■ Screenshot grounding data ■
::::::

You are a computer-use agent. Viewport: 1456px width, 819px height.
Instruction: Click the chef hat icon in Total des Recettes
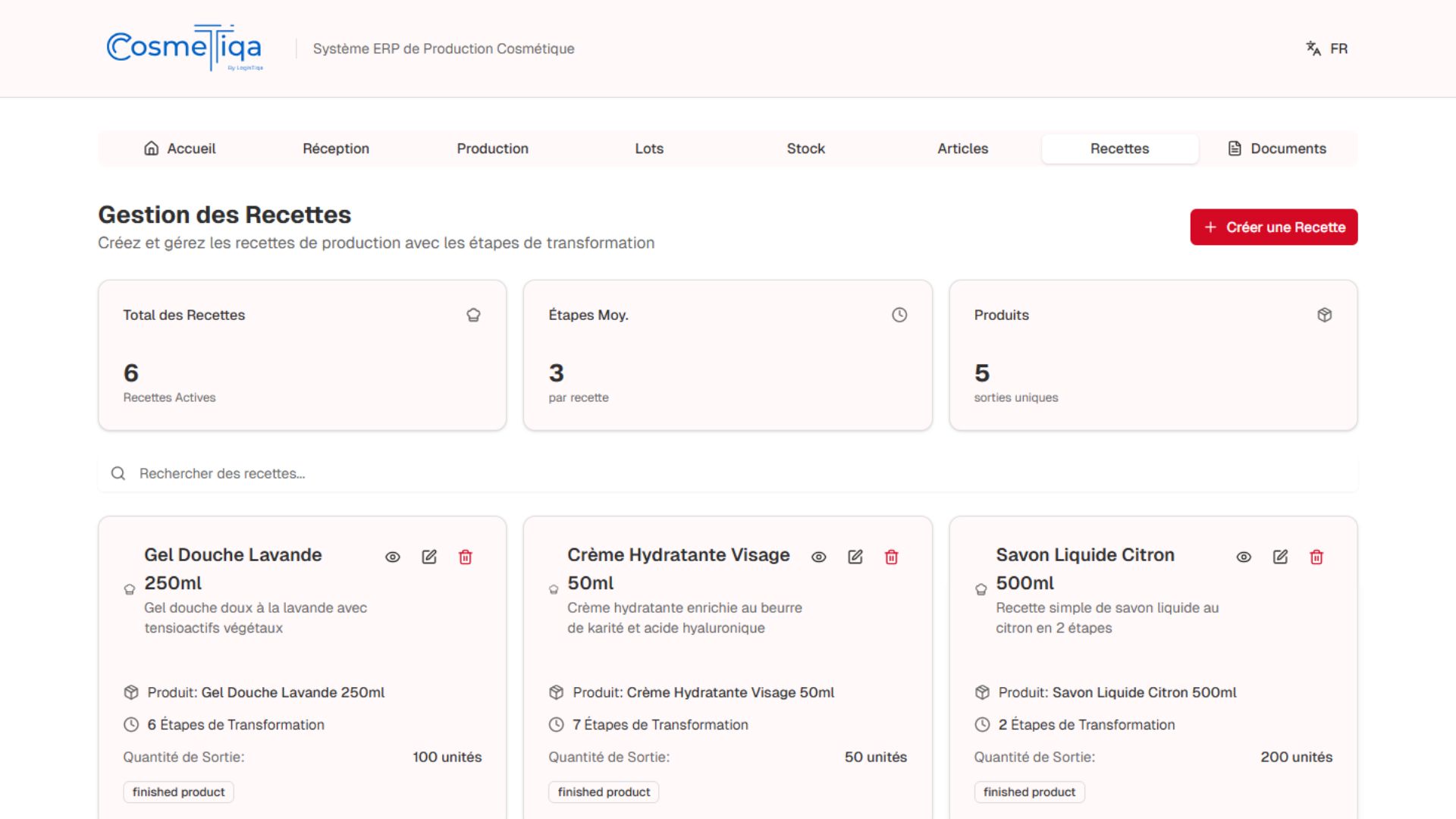pos(474,315)
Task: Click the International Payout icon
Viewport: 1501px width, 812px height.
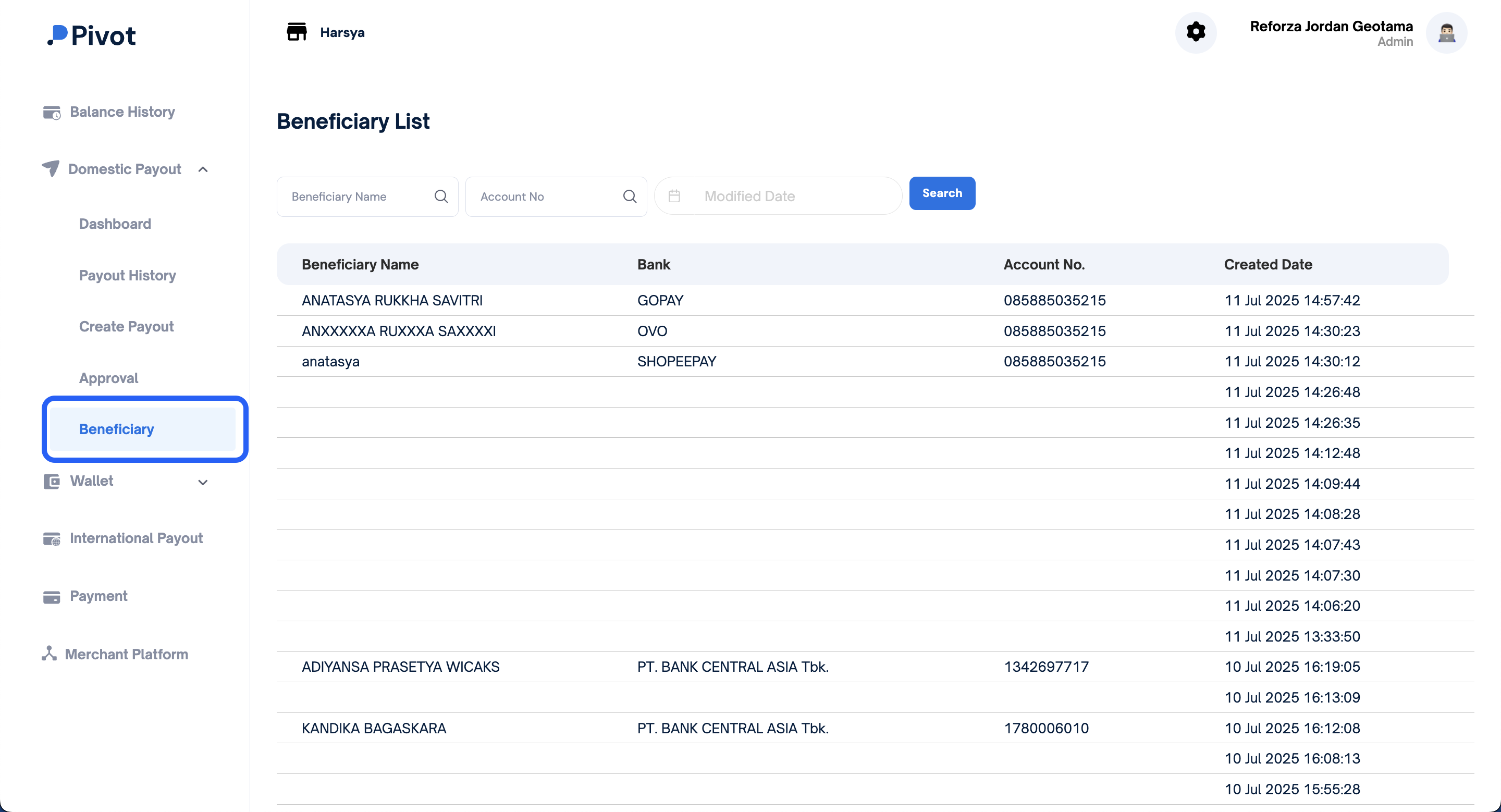Action: click(x=51, y=539)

::::::

■ Action item ■
Restate all of the data word for word and include no pictures.

■ Completed task ■
You are a computer-use agent. Viewport: 1456px width, 819px height.
Instruction: Click the chef hat icon in Total des Recettes
pos(474,315)
Task: Click the International Payout icon
Viewport: 1501px width, 812px height.
Action: click(x=51, y=539)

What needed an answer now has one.